/WeRateDogs-Wrangle-Analyze

Wrangling Twitter data to create interesting and trustworthy analyses and visualizations.

Primary LanguageJupyter Notebook

WeRateDogs-Wrangle-Analyze

Wrangling Twitter data to create interesting and trustworthy analyses and visualizations.

Description

Data wrangling is a core skill that everyone who works with data should be familiar with since so much of the world's data isn't clean. the process of the data is divided into three steps:

  1. Gathering data.
  2. Assessing data.
  3. Cleaning data.

Gather

Gathering data is the first step in data wrangling. Before gathering, we have no data, and after it, we do. my gathering efforts are divided into three steps:

  1. Getting data from an existing file: I have a flat file twitter_archive_enhanced.csv which is a comma separated value, that I pointed on it,then clicked and downloaded it, then I read it in a Pandas dataframe.
  2. Downloading a file from the internet: I have a link to a flat file on the internet, I downloaded it programmatically using the requests library.
  3. Querying an API :After my application to have an account as a developer on Twitter was approved, I query the twitter API for each tweet in the twitter archive file using tweepy library (likes count,retweets count, tweet user name, and the user favorited ), and I stored it in a list of dictionary. and I guaged the time for the query from the twitter API. then I dumped it to tweet_json.txt file, that I used it then to load these data directly to the jupyter notebook using json library.

Assess

  • After gathering the data, the next step is assessing it visually and programmatically to detect the quality (content issues) and tidiness issues(structural issues).from the visual assessment I assessed many observations like the existance of retweets tweets, the structure of the dog stage in the dataset, and the sex of the dog was noticed in the text of tweet.

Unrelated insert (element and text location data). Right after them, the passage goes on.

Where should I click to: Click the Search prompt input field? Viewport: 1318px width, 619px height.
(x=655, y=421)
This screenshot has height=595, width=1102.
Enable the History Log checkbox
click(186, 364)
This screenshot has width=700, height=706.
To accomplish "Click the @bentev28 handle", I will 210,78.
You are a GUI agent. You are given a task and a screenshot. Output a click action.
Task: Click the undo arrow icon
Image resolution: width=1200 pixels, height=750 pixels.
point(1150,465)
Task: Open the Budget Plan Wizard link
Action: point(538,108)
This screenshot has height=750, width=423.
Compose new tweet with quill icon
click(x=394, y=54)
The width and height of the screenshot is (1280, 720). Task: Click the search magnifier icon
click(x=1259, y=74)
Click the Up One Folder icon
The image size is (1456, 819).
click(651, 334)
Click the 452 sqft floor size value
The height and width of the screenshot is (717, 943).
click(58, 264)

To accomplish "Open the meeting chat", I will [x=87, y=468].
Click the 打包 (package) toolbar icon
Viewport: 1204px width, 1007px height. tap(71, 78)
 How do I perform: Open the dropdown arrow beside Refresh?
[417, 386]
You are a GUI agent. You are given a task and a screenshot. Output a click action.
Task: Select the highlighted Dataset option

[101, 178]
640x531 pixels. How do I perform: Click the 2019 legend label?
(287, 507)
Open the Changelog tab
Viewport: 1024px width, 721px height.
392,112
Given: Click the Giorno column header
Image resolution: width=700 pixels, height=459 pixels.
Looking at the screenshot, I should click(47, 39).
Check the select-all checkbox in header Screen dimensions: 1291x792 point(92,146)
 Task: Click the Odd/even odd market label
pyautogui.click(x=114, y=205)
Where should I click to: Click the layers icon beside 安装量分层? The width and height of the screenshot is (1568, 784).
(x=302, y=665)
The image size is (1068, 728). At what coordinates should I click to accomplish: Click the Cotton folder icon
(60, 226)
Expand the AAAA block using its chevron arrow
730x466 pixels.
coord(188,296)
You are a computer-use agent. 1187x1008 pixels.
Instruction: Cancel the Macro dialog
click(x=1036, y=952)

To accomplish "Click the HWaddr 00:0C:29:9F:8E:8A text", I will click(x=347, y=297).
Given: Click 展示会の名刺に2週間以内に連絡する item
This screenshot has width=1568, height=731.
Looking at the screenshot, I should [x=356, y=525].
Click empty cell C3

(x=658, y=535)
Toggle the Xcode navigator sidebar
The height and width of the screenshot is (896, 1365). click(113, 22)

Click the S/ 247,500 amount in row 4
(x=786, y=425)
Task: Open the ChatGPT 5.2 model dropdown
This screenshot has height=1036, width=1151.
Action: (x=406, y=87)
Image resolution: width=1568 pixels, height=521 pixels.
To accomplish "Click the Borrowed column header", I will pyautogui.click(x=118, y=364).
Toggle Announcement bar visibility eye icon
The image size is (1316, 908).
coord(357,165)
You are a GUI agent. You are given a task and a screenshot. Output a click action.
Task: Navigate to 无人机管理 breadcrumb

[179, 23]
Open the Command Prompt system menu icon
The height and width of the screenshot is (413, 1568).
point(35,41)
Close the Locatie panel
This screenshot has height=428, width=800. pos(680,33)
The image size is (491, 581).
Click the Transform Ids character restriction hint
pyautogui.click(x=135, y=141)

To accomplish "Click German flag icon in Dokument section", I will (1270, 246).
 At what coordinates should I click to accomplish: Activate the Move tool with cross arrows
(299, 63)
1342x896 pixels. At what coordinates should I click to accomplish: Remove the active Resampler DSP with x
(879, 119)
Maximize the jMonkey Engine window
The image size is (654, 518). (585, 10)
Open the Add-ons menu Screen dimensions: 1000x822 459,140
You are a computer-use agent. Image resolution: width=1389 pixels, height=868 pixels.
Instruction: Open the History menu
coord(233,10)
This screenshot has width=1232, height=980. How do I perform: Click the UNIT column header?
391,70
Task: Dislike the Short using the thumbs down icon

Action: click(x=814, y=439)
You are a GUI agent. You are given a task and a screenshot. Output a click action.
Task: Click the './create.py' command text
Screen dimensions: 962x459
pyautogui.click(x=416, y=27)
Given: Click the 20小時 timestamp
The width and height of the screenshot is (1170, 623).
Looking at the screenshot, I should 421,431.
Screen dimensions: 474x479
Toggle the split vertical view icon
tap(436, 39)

  • In the programmatic assessment, I used the info function for each dataframe to assess the null values for each variable, and see the data types for it, I counted values of many variables and showed the statistical description for all data, the most quality validity and accuracy issues are in the twitter archive data like the name, numerator rating, and denominator rating, and a consistency issue was in the names of breeds. then assessing the Tidiness issues was depends on tidy data requirements: Each variable forms a column. Each observation forms a row. Each type of observational unit forms a table.

Cleaning

  • Cleaning the data is the third step in wrangling data, and it is a process of fixing tidiness and quality issues, to make sure that it is accurate and correct, and then being able to analyze our data correctly.
  • The first step in cleaning data is making a copy of each dataframe,All of the cleaning operations will be conducted on this copy so you can still view the original dirty and/or messy dataset later.then fixing the tidiness issues is the second step.
  • Then, the quality issues. the pandas library has a lot of functions to fix all of the issues in the data, the main process in the cleaning data was Define, Code, Test process.

Conclusion

So our wrangling process let the data easy access and analysis using these steps:

  1. Gathering data: obtaining data and importing that data into a programming environment.
  2. assessing data: assess data for quality and tidiness issues.
  3. cleaning data: defined cleaning tasks, convert those definitions to code,test the dataset, visually or with code.